• Set task
Reproduce verbatim every line from the first one through the line containing "pos(1476,474)", including both of those lines.

• Stored items
-.-.-

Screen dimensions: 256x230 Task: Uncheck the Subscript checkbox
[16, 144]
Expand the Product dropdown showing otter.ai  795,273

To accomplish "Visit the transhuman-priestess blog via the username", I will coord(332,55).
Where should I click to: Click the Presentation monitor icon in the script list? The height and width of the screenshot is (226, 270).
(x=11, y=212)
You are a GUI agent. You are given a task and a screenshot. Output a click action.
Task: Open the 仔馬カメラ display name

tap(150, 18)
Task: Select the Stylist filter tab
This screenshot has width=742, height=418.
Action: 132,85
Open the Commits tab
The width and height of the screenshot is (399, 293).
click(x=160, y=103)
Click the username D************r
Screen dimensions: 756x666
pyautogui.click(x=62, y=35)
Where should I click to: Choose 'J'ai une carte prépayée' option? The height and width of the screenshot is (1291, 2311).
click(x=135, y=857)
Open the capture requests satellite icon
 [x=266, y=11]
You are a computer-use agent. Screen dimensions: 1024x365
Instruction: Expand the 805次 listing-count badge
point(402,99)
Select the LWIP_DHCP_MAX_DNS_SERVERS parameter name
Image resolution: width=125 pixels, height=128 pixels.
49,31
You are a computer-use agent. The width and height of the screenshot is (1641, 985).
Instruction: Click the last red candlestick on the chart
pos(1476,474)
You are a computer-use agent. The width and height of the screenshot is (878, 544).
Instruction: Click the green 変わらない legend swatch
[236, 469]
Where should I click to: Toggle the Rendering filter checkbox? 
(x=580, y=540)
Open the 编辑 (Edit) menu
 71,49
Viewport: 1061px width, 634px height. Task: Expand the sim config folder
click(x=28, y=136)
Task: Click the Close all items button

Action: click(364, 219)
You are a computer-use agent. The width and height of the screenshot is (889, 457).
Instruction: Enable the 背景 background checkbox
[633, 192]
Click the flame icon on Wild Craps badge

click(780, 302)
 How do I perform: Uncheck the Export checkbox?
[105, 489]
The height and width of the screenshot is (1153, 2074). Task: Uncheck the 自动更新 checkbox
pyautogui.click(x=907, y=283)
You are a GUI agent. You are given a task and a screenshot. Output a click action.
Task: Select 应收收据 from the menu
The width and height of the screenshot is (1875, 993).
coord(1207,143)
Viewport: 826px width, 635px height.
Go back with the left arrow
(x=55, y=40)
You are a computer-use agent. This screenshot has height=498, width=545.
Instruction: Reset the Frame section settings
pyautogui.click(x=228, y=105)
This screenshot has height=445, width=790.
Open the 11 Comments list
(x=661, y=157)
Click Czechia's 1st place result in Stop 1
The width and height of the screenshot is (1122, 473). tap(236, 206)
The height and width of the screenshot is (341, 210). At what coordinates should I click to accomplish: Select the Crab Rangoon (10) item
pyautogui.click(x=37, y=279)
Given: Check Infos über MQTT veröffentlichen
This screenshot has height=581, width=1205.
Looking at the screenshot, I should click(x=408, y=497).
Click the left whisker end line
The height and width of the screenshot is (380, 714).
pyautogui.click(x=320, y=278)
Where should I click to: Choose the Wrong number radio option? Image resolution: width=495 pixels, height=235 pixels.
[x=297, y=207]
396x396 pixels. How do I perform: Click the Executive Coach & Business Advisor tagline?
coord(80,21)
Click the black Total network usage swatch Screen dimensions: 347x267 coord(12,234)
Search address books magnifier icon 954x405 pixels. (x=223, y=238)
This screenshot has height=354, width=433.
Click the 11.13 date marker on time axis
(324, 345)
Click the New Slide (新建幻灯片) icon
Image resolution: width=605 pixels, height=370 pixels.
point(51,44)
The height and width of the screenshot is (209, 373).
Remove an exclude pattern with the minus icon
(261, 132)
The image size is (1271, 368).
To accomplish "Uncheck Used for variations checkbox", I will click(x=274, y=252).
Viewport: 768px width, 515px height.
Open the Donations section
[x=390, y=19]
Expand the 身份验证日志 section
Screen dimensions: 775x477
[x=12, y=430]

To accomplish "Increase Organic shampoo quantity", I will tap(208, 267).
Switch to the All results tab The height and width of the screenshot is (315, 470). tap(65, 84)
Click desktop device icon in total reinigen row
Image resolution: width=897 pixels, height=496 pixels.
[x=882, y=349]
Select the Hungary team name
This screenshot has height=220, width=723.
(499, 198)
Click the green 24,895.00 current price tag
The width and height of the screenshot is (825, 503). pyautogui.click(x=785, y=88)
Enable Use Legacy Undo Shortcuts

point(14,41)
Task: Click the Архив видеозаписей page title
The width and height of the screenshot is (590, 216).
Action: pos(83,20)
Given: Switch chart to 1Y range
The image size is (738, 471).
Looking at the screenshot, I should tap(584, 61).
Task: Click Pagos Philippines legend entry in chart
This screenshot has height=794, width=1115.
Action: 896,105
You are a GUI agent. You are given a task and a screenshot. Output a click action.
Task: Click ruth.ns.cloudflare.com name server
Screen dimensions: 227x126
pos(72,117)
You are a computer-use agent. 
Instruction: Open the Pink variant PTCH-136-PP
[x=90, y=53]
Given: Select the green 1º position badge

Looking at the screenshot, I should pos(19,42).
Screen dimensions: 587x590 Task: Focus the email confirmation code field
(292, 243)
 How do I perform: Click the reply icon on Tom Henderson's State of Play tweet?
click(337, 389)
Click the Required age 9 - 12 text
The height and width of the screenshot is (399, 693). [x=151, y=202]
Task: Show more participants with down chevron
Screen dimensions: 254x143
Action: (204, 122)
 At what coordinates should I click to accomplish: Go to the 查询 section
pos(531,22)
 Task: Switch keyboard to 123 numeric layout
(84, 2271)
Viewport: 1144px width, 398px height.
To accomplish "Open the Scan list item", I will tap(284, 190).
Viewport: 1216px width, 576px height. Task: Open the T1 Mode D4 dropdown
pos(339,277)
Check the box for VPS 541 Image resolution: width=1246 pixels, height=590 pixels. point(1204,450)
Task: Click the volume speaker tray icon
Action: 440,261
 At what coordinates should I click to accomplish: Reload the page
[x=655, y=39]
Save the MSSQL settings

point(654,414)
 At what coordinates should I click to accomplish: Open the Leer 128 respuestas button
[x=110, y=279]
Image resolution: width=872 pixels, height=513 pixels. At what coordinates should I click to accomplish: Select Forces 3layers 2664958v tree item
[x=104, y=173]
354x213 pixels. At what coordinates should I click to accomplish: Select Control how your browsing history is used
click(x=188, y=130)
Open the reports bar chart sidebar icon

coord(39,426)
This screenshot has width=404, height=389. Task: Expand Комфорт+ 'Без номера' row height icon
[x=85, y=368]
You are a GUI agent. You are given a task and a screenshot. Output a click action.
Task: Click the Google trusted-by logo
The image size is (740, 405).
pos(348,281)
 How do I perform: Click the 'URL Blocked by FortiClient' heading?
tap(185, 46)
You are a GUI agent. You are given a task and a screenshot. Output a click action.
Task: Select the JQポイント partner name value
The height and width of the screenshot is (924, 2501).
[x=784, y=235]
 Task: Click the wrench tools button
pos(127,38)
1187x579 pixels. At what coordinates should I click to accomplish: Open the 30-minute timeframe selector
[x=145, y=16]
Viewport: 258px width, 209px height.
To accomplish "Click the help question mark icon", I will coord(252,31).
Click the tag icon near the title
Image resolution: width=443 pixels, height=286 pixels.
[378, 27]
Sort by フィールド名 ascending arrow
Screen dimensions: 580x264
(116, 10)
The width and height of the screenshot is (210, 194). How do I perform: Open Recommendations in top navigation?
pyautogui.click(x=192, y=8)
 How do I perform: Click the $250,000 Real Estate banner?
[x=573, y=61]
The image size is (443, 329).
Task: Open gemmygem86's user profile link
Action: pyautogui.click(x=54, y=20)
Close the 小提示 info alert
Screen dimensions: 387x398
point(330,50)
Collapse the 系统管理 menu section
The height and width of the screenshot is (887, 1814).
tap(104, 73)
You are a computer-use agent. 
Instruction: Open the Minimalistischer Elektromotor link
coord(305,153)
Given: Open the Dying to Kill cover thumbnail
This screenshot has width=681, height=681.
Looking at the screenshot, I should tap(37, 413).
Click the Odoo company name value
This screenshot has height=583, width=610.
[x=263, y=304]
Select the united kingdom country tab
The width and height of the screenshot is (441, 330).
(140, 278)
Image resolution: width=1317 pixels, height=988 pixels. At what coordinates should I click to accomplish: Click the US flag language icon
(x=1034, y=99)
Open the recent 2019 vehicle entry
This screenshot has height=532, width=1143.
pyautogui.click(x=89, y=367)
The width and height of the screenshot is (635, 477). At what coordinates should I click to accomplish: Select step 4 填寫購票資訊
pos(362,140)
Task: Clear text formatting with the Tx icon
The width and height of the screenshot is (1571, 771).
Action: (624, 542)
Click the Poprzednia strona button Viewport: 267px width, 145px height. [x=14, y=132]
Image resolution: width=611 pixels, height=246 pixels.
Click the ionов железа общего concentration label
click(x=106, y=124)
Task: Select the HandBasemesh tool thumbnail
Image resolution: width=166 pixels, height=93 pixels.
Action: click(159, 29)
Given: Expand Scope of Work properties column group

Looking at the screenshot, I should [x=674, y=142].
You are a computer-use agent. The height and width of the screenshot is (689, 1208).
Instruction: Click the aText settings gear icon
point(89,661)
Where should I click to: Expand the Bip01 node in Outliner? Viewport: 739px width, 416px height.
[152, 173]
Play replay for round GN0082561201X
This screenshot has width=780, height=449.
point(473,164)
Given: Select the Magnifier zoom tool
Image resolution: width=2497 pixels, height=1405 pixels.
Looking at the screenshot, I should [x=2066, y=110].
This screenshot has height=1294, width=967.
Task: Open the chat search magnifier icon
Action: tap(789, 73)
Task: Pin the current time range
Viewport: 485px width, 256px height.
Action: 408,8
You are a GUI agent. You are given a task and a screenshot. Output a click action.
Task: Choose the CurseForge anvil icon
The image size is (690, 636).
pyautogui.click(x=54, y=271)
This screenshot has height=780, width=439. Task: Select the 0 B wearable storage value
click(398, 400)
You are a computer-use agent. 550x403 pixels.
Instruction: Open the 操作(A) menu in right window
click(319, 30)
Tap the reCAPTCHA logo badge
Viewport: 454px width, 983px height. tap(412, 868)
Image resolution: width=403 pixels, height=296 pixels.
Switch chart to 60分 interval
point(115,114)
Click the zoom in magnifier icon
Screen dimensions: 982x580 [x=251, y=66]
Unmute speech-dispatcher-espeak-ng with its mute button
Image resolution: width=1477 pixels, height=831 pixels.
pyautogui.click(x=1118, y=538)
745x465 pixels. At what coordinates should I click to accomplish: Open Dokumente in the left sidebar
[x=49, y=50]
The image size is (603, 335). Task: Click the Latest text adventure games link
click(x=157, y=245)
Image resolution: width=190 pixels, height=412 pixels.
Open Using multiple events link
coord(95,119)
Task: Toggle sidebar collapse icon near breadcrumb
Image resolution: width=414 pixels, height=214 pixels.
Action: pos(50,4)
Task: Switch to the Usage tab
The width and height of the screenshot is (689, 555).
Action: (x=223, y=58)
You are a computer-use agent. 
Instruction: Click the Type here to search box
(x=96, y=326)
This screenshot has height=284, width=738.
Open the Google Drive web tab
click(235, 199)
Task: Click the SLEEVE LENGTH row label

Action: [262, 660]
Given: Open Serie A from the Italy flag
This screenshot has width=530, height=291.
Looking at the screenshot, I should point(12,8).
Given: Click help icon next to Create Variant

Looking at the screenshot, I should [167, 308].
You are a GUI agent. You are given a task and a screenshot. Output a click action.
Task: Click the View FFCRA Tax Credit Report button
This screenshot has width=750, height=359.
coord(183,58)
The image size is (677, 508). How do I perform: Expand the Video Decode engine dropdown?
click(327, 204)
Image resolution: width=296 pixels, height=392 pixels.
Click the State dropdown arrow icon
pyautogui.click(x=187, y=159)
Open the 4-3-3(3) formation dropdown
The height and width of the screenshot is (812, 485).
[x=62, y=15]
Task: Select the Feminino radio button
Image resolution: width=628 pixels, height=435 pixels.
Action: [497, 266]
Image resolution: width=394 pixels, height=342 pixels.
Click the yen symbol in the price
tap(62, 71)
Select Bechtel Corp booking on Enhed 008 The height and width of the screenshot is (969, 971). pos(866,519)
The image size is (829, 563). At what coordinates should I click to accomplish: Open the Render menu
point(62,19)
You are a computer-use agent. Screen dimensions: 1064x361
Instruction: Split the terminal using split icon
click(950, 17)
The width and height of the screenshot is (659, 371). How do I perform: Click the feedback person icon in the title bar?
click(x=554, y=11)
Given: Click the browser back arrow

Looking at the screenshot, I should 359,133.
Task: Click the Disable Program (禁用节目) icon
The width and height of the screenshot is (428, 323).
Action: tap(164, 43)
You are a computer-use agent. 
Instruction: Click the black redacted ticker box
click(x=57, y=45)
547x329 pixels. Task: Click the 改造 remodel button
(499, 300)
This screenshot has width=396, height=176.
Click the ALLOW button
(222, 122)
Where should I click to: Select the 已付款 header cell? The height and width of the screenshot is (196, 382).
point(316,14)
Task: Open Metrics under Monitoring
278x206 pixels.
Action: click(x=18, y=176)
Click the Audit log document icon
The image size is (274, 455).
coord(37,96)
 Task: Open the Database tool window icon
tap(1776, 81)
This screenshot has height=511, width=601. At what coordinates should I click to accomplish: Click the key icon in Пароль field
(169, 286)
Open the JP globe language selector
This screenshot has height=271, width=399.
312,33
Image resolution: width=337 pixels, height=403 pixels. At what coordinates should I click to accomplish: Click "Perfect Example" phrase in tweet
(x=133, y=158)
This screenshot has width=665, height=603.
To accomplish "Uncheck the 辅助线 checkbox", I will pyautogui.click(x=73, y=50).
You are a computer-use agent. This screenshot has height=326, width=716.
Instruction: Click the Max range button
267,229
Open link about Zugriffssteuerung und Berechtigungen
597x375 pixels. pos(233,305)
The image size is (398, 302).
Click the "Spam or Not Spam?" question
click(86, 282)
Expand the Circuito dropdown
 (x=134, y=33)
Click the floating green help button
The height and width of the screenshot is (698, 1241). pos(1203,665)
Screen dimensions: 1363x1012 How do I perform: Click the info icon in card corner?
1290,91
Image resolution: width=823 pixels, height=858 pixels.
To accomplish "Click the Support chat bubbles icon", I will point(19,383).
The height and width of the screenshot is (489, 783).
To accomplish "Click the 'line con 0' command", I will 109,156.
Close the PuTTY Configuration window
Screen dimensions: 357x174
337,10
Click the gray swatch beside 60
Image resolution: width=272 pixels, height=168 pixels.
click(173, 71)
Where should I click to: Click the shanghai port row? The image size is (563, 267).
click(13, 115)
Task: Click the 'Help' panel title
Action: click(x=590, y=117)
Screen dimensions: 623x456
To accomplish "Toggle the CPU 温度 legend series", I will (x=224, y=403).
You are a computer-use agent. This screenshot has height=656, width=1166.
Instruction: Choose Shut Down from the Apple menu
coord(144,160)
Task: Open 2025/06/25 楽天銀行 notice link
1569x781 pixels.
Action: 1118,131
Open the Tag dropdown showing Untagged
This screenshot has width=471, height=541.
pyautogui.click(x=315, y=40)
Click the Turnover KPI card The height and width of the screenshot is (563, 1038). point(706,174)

-.-.-

• Response below
Screen dimensions: 256x230 Task: Uncheck the Subscript checkbox
[16, 144]
Expand the Product dropdown showing otter.ai  795,273

To accomplish "Visit the transhuman-priestess blog via the username", I will coord(332,55).
Where should I click to: Click the Presentation monitor icon in the script list? The height and width of the screenshot is (226, 270).
(x=11, y=212)
You are a GUI agent. You are given a task and a screenshot. Output a click action.
Task: Open the 仔馬カメラ display name

tap(150, 18)
Task: Select the Stylist filter tab
This screenshot has width=742, height=418.
Action: 132,85
Open the Commits tab
The width and height of the screenshot is (399, 293).
click(x=160, y=103)
Click the username D************r
Screen dimensions: 756x666
pyautogui.click(x=62, y=35)
Where should I click to: Choose 'J'ai une carte prépayée' option? The height and width of the screenshot is (1291, 2311).
click(x=135, y=857)
Open the capture requests satellite icon
 [x=266, y=11]
You are a computer-use agent. Screen dimensions: 1024x365
Instruction: Expand the 805次 listing-count badge
point(402,99)
Select the LWIP_DHCP_MAX_DNS_SERVERS parameter name
Image resolution: width=125 pixels, height=128 pixels.
49,31
You are a computer-use agent. The width and height of the screenshot is (1641, 985).
Instruction: Click the last red candlestick on the chart
pos(1476,474)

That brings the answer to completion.